Your answer must be the lines from the one containing "Open the tab list dropdown menu" through the last line of the records below, copied exactly, with the pictures left out.

(Supplied entries)

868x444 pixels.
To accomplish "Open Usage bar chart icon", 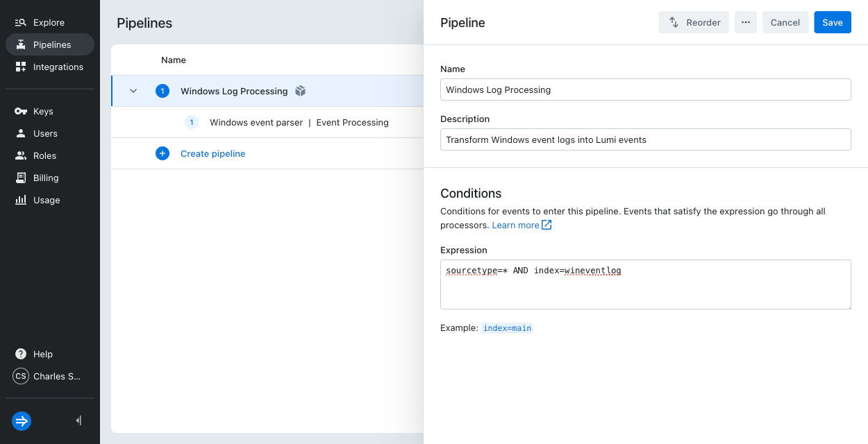I will point(21,200).
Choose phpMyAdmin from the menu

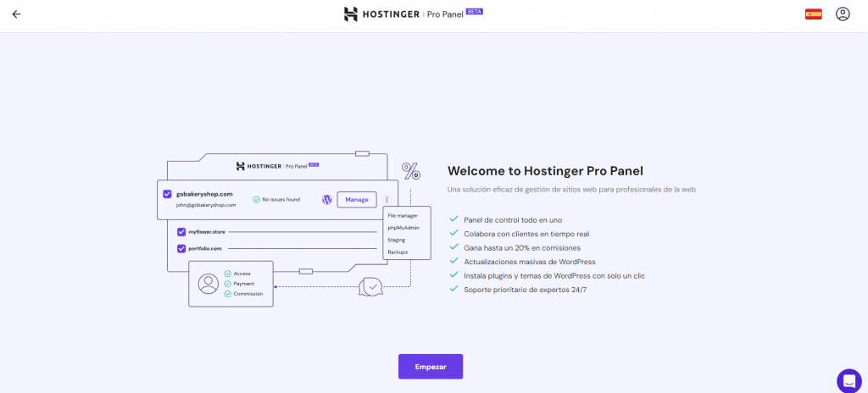403,228
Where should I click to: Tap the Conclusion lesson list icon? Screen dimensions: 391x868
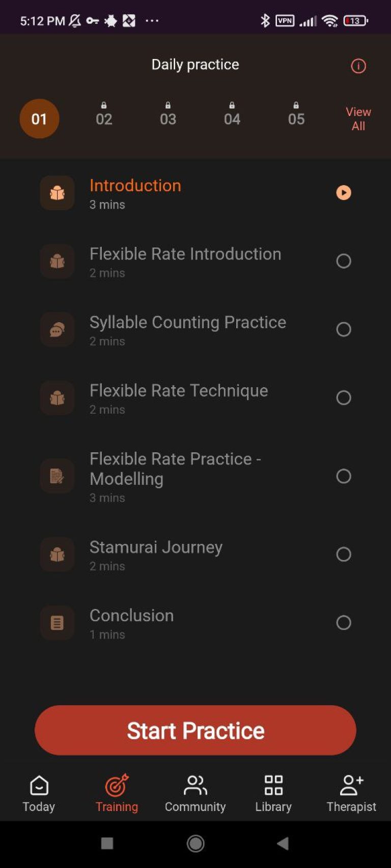tap(57, 623)
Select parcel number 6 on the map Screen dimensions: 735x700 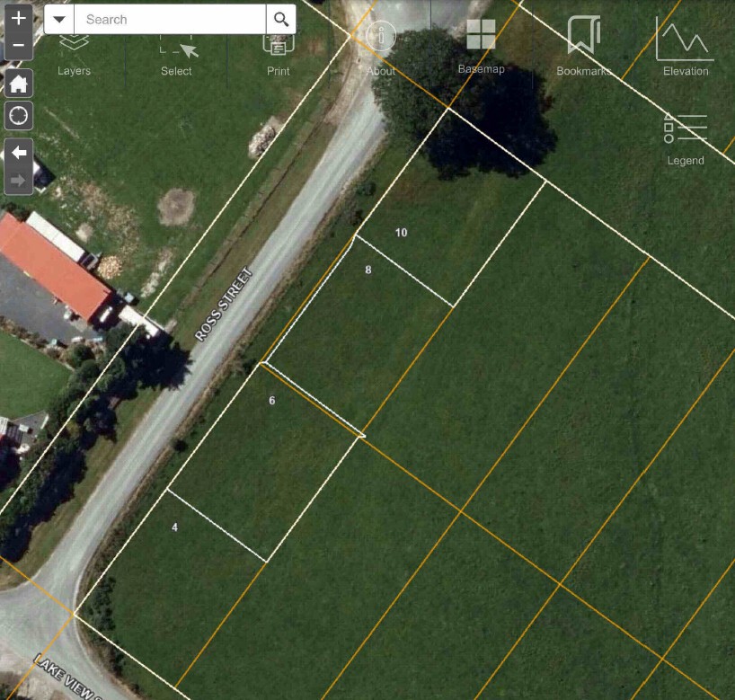tap(272, 401)
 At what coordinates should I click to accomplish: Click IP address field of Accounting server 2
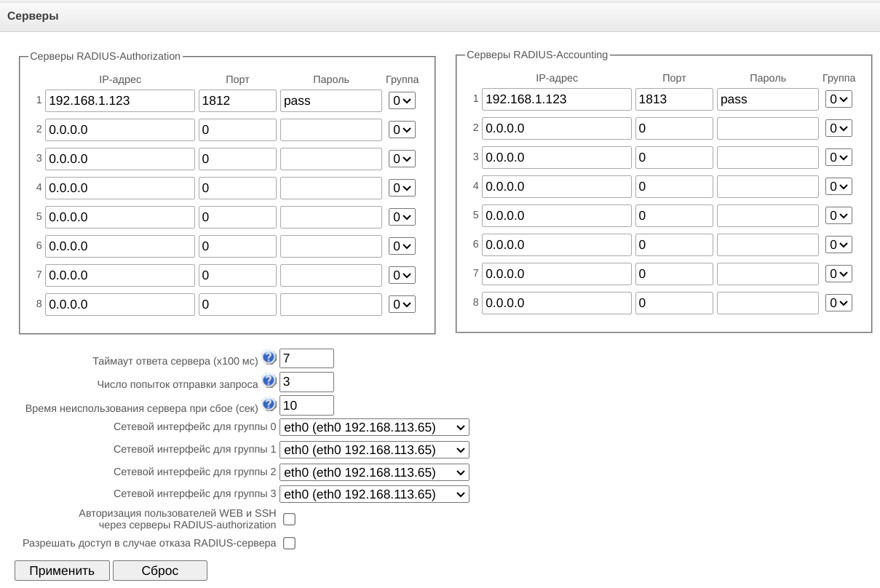pos(557,128)
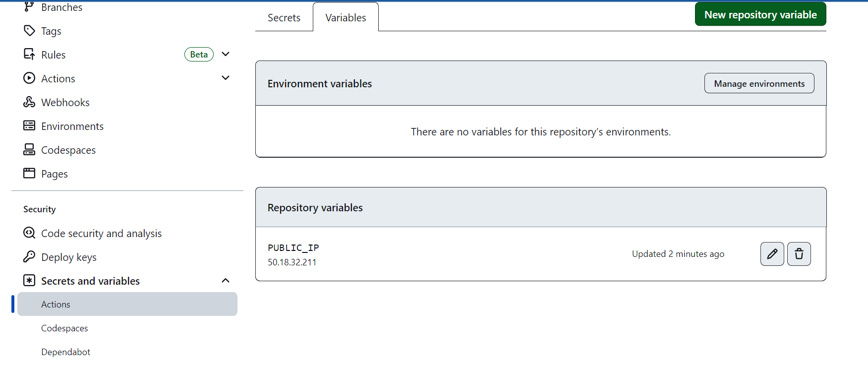Image resolution: width=868 pixels, height=369 pixels.
Task: Expand the Rules section chevron
Action: 226,55
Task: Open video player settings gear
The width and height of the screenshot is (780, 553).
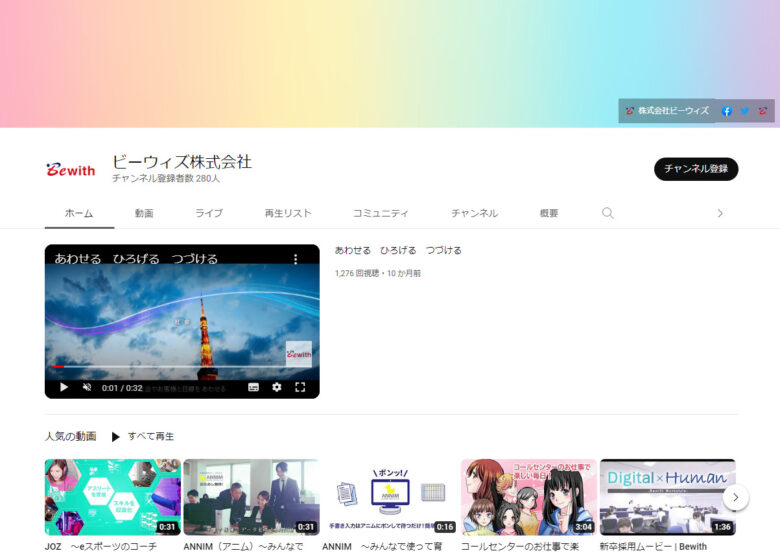Action: coord(277,387)
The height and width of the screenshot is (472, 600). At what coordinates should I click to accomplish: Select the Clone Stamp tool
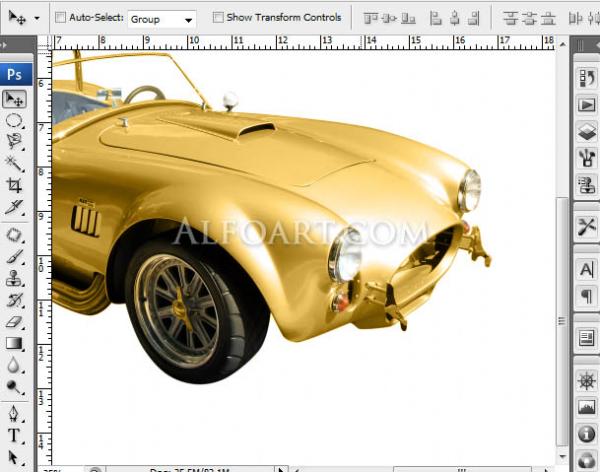(15, 279)
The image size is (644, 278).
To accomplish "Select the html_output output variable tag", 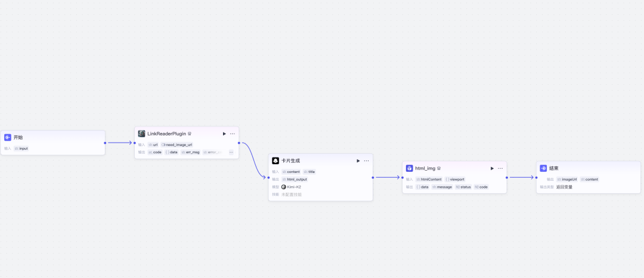I will [295, 179].
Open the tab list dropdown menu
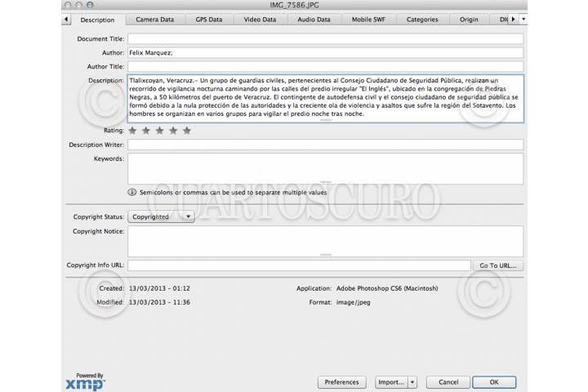Viewport: 588px width, 392px height. [x=523, y=19]
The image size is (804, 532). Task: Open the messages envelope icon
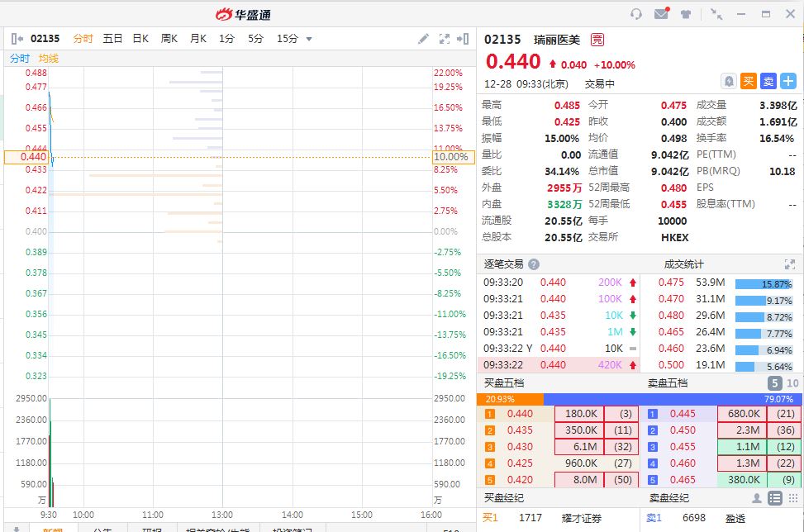(661, 14)
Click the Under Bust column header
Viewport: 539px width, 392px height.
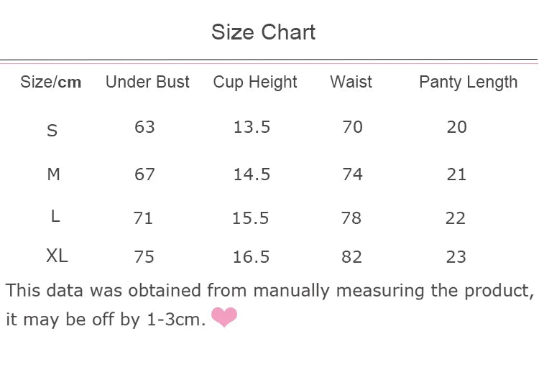click(x=147, y=82)
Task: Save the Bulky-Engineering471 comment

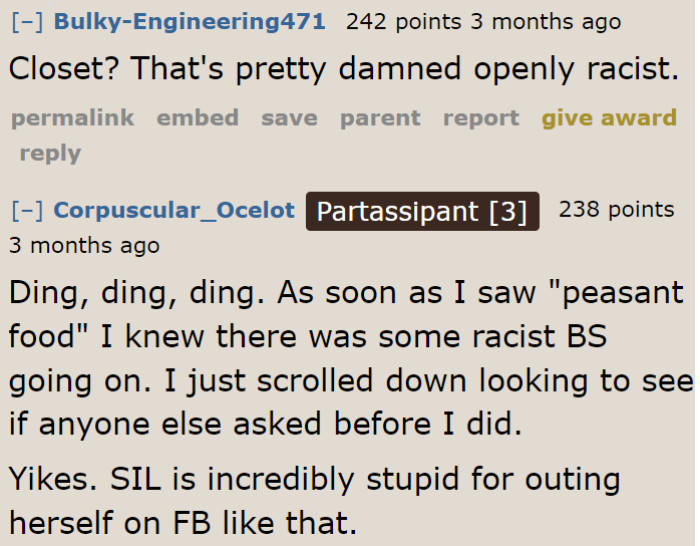Action: [289, 118]
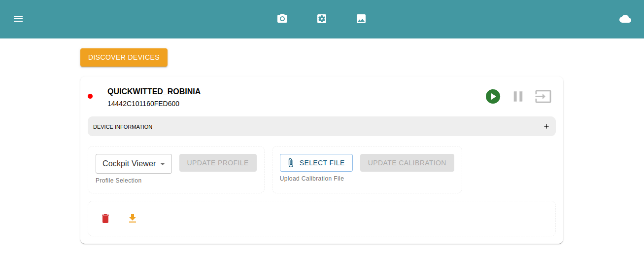
Task: Select the QUICKWITTED_ROBINIA device name
Action: 154,92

(End Supplied entries)

> **Result of the exercise**:
Open the tab list dropdown menu
Viewport: 588px width, 392px height. [x=523, y=19]
The image size is (804, 532). Task: Open the messages envelope icon
(661, 14)
Click the Under Bust column header
Viewport: 539px width, 392px height.
click(x=147, y=82)
Task: Save the Bulky-Engineering471 comment

Action: [289, 118]
Task: Select the QUICKWITTED_ROBINIA device name
Action: 154,92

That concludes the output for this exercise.